# Information given

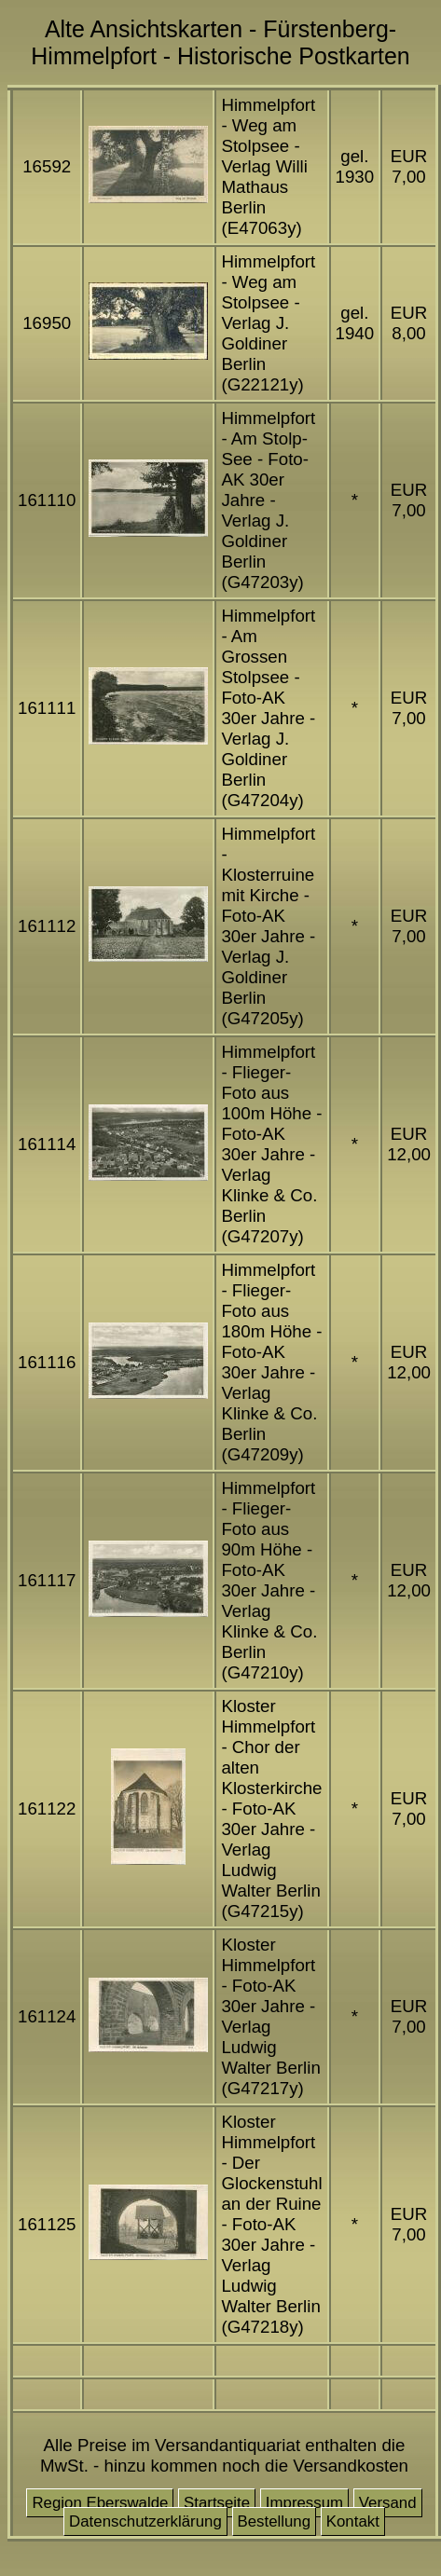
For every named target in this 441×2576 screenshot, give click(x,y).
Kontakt (352, 2521)
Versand (388, 2503)
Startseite (217, 2503)
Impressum (304, 2503)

# Problem details
Please collect every line of the material above that contains the string "target", and treat uppercase and lowercase as different.

# Solution to this exercise
For every named target in this 441×2576 screenshot, give click(x,y).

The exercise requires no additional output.